## TASK DETAILS
Report back every line of the entries that contains "limit", exactly as written.

DATA EXCERPTS below:

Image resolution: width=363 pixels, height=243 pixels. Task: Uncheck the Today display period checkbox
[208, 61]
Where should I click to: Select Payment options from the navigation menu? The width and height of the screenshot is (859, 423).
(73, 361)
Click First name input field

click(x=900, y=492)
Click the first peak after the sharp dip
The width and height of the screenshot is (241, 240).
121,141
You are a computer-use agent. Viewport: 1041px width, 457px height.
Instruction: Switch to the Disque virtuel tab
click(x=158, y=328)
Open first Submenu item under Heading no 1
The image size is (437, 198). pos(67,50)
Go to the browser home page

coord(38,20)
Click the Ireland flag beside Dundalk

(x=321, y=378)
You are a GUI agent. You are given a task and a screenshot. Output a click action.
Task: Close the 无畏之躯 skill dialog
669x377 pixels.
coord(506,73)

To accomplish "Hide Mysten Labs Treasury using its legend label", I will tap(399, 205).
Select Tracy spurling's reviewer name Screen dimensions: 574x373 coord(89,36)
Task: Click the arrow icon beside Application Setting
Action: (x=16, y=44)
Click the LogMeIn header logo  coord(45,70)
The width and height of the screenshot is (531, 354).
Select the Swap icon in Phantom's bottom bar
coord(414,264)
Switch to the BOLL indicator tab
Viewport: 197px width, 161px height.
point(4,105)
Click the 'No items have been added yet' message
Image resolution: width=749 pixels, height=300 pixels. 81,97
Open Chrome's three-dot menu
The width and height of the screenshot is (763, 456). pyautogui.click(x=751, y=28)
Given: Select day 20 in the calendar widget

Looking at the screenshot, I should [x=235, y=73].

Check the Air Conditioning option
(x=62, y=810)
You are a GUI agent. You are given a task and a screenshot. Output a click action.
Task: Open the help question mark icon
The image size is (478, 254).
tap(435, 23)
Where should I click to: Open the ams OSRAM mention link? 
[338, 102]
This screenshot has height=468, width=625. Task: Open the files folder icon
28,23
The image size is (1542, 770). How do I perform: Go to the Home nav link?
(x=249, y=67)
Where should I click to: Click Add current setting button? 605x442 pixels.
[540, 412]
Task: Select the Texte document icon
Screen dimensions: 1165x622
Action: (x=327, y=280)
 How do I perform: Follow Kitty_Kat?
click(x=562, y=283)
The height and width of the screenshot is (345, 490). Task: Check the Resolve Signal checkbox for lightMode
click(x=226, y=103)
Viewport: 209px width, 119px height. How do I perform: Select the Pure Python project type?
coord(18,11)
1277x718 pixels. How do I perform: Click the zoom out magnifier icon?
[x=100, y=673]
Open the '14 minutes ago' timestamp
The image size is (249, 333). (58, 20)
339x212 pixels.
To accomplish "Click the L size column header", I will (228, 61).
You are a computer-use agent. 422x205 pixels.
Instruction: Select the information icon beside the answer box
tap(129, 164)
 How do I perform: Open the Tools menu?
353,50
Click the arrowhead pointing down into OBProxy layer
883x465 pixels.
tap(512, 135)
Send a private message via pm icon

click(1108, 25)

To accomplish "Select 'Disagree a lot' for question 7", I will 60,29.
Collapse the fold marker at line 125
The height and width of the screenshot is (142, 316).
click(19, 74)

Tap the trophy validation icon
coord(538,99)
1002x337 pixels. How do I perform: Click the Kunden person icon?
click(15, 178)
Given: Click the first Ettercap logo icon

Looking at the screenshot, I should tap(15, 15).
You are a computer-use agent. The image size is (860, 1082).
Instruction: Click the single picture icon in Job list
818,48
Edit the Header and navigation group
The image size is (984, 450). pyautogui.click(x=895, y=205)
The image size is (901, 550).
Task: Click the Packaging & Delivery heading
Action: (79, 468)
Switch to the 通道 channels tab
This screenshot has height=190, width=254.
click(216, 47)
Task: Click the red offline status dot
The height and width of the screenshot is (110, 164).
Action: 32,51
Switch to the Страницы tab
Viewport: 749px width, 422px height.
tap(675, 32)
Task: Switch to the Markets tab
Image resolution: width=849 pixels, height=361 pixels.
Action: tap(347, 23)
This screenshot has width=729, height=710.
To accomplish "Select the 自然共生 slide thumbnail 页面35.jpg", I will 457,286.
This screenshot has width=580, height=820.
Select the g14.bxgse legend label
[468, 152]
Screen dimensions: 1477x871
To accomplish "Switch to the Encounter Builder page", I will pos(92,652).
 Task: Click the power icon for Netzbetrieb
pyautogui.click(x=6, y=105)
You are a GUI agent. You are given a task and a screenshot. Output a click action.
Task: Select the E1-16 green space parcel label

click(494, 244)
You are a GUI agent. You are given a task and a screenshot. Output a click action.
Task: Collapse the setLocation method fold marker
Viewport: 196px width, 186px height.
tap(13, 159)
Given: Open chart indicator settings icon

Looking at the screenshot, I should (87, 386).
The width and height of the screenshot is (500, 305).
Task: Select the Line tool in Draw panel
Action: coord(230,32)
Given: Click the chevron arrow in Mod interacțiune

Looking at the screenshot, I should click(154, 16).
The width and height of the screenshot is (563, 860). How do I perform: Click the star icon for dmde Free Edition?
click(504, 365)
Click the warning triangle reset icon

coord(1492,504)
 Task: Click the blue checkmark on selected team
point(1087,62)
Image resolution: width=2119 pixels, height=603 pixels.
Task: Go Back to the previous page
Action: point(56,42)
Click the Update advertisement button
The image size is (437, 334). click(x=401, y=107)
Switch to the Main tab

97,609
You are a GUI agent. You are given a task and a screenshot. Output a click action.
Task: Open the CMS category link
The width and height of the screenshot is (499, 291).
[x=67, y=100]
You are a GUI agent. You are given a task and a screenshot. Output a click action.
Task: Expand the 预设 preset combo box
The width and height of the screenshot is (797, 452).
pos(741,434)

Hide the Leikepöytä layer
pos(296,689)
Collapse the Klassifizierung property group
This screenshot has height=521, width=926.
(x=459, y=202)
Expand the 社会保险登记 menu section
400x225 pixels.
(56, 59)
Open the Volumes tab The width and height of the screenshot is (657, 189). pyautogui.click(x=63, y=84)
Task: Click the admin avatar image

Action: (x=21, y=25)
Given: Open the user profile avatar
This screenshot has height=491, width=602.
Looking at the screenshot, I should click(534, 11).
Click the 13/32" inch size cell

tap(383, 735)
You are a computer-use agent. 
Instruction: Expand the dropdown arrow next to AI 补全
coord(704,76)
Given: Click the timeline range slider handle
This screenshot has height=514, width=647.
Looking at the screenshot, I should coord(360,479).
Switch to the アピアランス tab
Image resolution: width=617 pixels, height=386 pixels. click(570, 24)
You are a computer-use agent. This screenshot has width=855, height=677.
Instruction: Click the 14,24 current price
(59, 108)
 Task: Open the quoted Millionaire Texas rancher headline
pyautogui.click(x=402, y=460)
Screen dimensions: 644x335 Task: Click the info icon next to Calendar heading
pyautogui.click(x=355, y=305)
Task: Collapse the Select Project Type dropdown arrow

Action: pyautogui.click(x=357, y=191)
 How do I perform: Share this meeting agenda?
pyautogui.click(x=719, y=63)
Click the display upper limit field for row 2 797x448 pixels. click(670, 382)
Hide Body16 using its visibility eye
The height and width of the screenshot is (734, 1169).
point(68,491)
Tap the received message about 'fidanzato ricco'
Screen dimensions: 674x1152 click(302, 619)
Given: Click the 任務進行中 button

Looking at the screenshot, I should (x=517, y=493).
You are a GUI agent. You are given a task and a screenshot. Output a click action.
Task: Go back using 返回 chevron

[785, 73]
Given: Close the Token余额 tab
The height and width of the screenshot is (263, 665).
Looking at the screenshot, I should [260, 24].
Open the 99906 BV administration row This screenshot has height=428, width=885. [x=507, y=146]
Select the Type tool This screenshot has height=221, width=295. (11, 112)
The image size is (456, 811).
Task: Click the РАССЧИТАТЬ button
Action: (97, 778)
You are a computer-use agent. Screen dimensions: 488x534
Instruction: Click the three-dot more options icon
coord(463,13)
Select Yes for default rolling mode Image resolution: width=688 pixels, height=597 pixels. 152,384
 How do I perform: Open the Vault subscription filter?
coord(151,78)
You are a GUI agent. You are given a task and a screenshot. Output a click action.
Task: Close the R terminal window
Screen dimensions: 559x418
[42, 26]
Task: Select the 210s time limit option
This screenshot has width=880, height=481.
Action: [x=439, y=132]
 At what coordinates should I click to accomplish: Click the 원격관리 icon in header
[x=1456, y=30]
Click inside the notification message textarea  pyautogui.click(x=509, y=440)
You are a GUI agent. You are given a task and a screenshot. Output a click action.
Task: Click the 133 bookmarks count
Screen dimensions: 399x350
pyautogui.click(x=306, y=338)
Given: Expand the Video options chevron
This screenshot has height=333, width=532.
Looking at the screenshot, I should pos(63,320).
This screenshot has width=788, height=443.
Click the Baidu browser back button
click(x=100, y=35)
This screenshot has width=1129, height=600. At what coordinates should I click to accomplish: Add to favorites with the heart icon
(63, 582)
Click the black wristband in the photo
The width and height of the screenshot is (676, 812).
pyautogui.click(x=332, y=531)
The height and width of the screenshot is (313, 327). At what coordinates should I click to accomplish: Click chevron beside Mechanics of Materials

End of DATA EXCERPTS.

## EXERCISE ANSWER
Click the display upper limit field for row 2 797x448 pixels. click(670, 382)
Task: Select the 210s time limit option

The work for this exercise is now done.